Continuing the Thatching thread, This is about Hazel, the thatcher’s friend.

The name of the townland we live in is Carrownagoul, or Ceathrú na gCoill, which means “The Quarter of the Hazel”, and it’s well named. The land is a mixed pattern of fields, scrubby woods and rocky limestone crag bordered by a turlough or “disappearing lake” at the North West. There is plenty of hazel, from the dwarfed scrub just surviving in the crevices of the crag, to the miles of hedgerows where it’s mixed with whitethorn, ash, spindle and buckthorn, and then there are the more established areas where the hazel finally rises above scrubdom and becomes a tree of the woods. It is not a big or showy tree, the largest trunks don’t get much thicker than my leg and it can rise to about 6 or 7 meters at best, but while all trees have their special uses, hazel is particularly generous. For this reason it was classed under ancient Brehon Law as one of the Lords of the Wood.
“Coil ‘hazel’. In spite of its relatively small size, the hazel is included among the lords of the wood. The ninth-century legal commentary explains that this is because of its nuts and its rods. Hazel-nuts were an important element in the early Irish diet: the fact that they could be stored made them a particularly important foodstuff during the generally lean and hungry winters endured by the early Irish. Later legal commentary describes the hazel as in briugufeda “the hospitaller (food-provider) of the wood”. It is clear from both the documentary and the archaeological evidence that the strong, pliable and quick-growing rods of the hazel were of the utmost importance in the construction of fences, enclosures and house-walls.” http://www.forestryfocus.ie/

Of course I use hazel for all sorts of things, but it’s thatching I came here to talk about. It’s probably the best of all native trees for producing long smooth rods that are strong but pliable. Willow is another contender – it produces softer rods that are better for the basketmaker, but second best for the thatcher. We need 2 kinds of rod, the longer ones that lie across a layer of thatch (we call them stretchers, but they have other names) and the staple-like scollops that pin down the stretcher. Stretchers can be whole or split, but scollops are nearly always made from splits. Here’s how it’s done:
In the video, you can see that before I bend the hazel rod, I first have to twist it.
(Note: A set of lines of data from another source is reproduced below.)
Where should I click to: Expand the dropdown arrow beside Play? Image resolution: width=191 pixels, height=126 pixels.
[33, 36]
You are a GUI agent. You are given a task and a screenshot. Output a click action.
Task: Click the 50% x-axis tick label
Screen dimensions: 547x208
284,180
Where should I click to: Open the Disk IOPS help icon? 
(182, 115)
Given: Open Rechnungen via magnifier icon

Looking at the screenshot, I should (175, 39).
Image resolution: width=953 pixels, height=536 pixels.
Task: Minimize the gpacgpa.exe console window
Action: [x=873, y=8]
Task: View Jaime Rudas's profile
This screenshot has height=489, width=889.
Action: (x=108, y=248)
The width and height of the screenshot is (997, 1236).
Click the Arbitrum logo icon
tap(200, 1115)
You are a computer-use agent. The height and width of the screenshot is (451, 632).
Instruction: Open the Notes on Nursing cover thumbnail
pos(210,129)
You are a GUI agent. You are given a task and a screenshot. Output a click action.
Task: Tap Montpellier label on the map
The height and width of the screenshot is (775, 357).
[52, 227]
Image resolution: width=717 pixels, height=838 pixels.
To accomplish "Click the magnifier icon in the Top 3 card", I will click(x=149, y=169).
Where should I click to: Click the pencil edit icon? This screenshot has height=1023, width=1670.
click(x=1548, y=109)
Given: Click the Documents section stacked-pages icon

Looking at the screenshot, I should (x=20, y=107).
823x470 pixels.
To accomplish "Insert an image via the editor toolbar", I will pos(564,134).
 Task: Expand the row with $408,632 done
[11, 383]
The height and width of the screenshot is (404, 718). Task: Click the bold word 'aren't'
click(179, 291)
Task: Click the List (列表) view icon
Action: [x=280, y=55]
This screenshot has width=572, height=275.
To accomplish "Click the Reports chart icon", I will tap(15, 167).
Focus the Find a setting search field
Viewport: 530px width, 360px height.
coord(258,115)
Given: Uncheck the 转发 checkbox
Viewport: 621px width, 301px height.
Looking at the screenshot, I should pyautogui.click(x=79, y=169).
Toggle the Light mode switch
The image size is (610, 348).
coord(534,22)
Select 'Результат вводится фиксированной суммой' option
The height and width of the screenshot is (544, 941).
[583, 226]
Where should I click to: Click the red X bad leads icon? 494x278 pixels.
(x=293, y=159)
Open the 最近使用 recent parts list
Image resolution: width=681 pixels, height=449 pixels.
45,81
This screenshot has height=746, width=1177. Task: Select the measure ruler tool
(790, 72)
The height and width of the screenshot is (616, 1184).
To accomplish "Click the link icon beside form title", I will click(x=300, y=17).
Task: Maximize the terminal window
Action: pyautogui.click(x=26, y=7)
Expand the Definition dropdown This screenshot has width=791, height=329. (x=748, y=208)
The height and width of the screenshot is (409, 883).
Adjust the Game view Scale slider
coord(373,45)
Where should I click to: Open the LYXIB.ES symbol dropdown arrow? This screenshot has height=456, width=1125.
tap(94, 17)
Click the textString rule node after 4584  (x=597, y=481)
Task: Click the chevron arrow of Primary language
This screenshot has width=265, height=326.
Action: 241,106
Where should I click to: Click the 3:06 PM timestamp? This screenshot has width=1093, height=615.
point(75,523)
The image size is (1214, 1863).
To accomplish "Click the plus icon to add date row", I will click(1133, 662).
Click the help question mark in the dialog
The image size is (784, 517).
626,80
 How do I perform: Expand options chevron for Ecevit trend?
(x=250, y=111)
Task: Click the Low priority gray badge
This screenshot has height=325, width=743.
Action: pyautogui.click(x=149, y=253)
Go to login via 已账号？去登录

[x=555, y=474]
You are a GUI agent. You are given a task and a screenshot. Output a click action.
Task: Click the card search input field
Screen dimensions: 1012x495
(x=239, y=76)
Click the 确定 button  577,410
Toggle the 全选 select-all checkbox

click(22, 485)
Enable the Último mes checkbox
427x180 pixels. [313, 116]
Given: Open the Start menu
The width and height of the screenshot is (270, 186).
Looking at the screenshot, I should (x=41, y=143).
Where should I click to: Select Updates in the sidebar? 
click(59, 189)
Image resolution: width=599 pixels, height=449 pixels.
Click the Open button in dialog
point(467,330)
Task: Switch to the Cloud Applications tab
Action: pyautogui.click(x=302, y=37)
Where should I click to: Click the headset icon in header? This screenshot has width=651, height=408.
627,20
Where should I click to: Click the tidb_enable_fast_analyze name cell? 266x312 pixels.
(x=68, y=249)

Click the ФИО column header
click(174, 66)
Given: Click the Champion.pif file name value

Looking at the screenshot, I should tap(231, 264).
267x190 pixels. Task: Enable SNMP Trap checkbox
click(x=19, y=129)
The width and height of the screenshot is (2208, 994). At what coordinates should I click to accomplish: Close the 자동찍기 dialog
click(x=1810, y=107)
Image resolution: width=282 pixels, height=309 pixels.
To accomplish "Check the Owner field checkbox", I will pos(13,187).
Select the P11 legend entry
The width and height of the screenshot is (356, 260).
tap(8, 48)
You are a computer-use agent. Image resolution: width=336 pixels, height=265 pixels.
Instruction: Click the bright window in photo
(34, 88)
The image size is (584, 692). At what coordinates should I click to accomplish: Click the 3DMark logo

This is the key to making a decent scollop – if you tried to bend the split rod double without the twist, it would just splinter and break. Twisted, the fibres separate and become pliable, but the straight part is strong and, believe me, sharp enough to injure you if you don’t pay attention.
A traditional cottage might use 2000 or so of these scollops and a few hundred stretchers. It’s labour-intensive work, thatching, and skilled labour at that. Most thatchers now buy in their hazel rods ready-made, or arrange for someone to do the work for them.
The traditional way to roof a new house with thatch was to first cover the roof timbers with sods cut from a bog or field. The sods, usually called “scraws” need to be tough and fibrous, so they were cut from old pasture to make sure they were held together by a wiry mat of roots. The scraw was good for adding insulation, but it was quite heavy. Nowadays the first coat of thatch is usually “stitched” onto roof battens using wire ties instead of scollops, but subsequent coats can be fixed into this layer using hazel scollops. I’m going to show this picture again, because you can see the battens and the wire ties on the modified roof structure:

There’s a lot more to be said about hazel and the local economy. The years of WWII, or The Emergency as it was known here, were significant. Due to difficulties with imports from Spain, hazelnuts from Ireland were suddenly a cash commodity, and many local nut-gatherers were able to sell them to agents for English buyers. There was also, I’m told, local production of charcoal for “producer gas”, a rather clunky alternative fuel to petrol which was heavily rationed.
I have always had a special feeling about going off into the hazel woods to gather rods. There are a lot of hazel woods, but only certain places yield good rods. In more populous areas like the South of England, where the land is richer, hazel coppices were established in which the stools of hazel were regularly cut, on a cycle of about 8 years or so. We do things differently in the Burren. We hunt the wild scollop, seeking out the darker places in the woods where young shoots have to reach up towards the light. In my early years hunting for prime rods, I would come across the telltale marks where someone else had cut rods, maybe 5 years earlier, out in the wild places. They were usually the best places. Now I only see my own cuts as a rule – no-one else cuts rods here now. The hazel woods of the Burren have their own magic: elf-cups, the tiny red fungi that grow deep in the woods, bluebells and wild garlic in spring, and above all the sense of being outside the World’s time.